(Source document)

What Is Adsorption — And Why It Matters More Than Filtration

The vocabulary problem costs money

When engineers call a carbon bed a “filter,” they’re using a word that describes a mechanism their system doesn’t use. Filtration is mechanical size exclusion: particles larger than the pore openings are captured, smaller ones pass through. That’s it. The chemistry of the contaminant is irrelevant. Its size is everything.

Adsorption is a surface phenomenon. A dissolved molecule leaves the bulk fluid phase and binds to the surface of a solid adsorbent — not because it was too large to pass, but because it has a chemical affinity for that surface. The forces involved are real and quantifiable: van der Waals dispersion forces, electrostatic interactions, hydrogen bonding, hydrophobic exclusion. The molecule binds because the surface offers a more favorable energetic state than staying in solution.

These are not the same mechanism. They fail differently. They’re appropriate for different problems. Treating them as interchangeable is one of the most expensive misunderstandings in industrial separation.

What adsorption is, precisely

The IUPAC definition is the starting point: adsorption is “the process by which molecules accumulate at the interface between two phases” — in practice, between a fluid phase (liquid or gas) and a solid adsorbent surface.¹ The molecule doing the accumulating is the adsorbate. The solid it accumulates on is the adsorbent.

This is a surface process. The active sites are on the exterior and interior surfaces of the adsorbent. In a porous material, most of the surface area — and most of the capacity — is interior. A molecule must diffuse from the bulk fluid, through the pore network, and reach an active site before it binds. That transport kinetics is why contact time and bed design matter.

Thommes et al. (2015), in the current IUPAC technical report on physisorption, distinguish between two binding regimes:²

Physisorption (physical adsorption): The molecule is held by relatively weak van der Waals forces. Binding is reversible. This is the dominant mechanism in most industrial liquid-phase adsorption — silica, activated carbon, bleaching earth. The molecule can be displaced by a competing adsorbate or released by changing temperature or solvent conditions.

Chemisorption: The molecule forms a chemical bond with the surface. Binding is much stronger and often irreversible. Less common in industrial liquid-phase separation, but relevant in some catalytic and environmental contexts.

For most media selection questions — which carbon, which clay, which silicate — physisorption governs.

Adsorption vs. absorption: not a spelling error

The distinction matters in practice. Absorption is bulk uptake: a molecule is incorporated into the three-dimensional volume of the absorbing phase — the way water moves into a sponge, or CO₂ dissolves into amine solution. Adsorption is surface-specific: the molecule accumulates at the interface, not throughout the bulk.

In industrial purification, nearly every process described as “absorption” — activated carbon treatment, silica column chromatography, bleaching earth dosing — is actually adsorption. The surface is where the work happens. This matters when you’re designing a system: dosing calculations are based on available surface area, not bulk adsorbent volume. Capacity is finite in a way that depends on how many surface sites exist, not on how much media you’ve added by weight alone.

(End Source document)

Exercise instructions
Rewrite everything in the adsorption article from "The distinction matters" down to "by weight alone.", putting "paper towel" in place of "sponge".

(Input data)

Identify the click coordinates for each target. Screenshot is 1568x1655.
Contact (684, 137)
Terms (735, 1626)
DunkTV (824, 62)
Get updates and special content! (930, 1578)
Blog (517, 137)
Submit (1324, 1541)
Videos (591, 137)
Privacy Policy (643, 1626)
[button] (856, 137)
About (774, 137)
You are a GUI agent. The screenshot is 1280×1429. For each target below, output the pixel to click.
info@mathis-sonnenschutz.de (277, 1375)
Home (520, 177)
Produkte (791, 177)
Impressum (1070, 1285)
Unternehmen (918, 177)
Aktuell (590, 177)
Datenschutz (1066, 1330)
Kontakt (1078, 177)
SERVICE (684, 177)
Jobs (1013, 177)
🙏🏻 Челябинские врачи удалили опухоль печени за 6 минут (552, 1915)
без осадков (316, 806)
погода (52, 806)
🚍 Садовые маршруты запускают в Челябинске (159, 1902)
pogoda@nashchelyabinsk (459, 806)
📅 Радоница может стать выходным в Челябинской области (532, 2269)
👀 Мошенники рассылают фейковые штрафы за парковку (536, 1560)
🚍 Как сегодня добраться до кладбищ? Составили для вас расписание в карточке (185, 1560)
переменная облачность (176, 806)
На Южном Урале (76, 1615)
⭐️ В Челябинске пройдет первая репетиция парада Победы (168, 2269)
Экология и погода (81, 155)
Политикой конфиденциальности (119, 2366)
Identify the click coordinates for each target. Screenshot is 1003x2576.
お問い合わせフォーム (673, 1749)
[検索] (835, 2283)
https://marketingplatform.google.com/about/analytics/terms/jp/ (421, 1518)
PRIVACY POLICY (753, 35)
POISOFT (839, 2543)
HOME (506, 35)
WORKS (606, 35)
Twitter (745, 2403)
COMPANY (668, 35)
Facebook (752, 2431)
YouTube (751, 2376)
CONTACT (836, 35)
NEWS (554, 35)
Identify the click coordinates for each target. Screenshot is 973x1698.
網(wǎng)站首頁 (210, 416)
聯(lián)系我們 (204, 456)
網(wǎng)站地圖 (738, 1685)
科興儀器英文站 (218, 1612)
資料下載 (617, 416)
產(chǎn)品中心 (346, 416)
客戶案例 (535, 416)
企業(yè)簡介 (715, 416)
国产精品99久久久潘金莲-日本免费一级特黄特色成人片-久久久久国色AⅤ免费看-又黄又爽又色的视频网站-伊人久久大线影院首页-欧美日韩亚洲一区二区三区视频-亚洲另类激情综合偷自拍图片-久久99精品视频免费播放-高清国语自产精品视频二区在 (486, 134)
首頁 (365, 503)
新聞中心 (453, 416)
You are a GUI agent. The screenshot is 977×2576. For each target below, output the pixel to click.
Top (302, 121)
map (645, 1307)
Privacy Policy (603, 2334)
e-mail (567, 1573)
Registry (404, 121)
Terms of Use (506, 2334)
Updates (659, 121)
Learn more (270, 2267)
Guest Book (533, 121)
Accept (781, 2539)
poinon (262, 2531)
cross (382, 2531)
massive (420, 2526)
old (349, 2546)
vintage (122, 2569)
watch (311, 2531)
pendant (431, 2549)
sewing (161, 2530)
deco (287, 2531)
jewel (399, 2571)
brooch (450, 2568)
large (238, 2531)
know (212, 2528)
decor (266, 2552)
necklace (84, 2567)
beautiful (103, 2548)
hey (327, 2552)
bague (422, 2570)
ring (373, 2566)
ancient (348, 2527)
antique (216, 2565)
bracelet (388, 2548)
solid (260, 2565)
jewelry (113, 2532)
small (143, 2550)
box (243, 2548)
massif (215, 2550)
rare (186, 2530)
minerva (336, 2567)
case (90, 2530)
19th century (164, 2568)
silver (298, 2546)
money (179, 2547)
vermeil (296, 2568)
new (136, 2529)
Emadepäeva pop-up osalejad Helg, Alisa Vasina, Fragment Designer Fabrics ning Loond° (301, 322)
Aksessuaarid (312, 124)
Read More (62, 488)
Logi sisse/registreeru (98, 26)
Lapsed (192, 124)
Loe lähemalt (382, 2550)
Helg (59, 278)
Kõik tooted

(End Input data)

Task solution
The distinction matters in practice. Absorption is bulk uptake: a molecule is incorporated into the three-dimensional volume of the absorbing phase — the way water moves into a paper towel, or CO₂ dissolves into amine solution. Adsorption is surface-specific: the molecule accumulates at the interface, not throughout the bulk.

In industrial purification, nearly every process described as “absorption” — activated carbon treatment, silica column chromatography, bleaching earth dosing — is actually adsorption. The surface is where the work happens. This matters when you’re designing a system: dosing calculations are based on available surface area, not bulk adsorbent volume. Capacity is finite in a way that depends on how many surface sites exist, not on how much media you’ve added by weight alone.